Records supplied:
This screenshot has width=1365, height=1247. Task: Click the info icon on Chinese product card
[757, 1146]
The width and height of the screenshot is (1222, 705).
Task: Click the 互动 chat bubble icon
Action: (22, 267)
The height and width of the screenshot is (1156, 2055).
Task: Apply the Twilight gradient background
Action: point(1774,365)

What is required: Write out all the entries exactly.

Result for this task:
This screenshot has width=1365, height=1247. Task: Click the info icon on Chinese product card
[757, 1146]
The width and height of the screenshot is (1222, 705).
Task: Click the 互动 chat bubble icon
Action: (22, 267)
The height and width of the screenshot is (1156, 2055).
Task: Apply the Twilight gradient background
Action: point(1774,365)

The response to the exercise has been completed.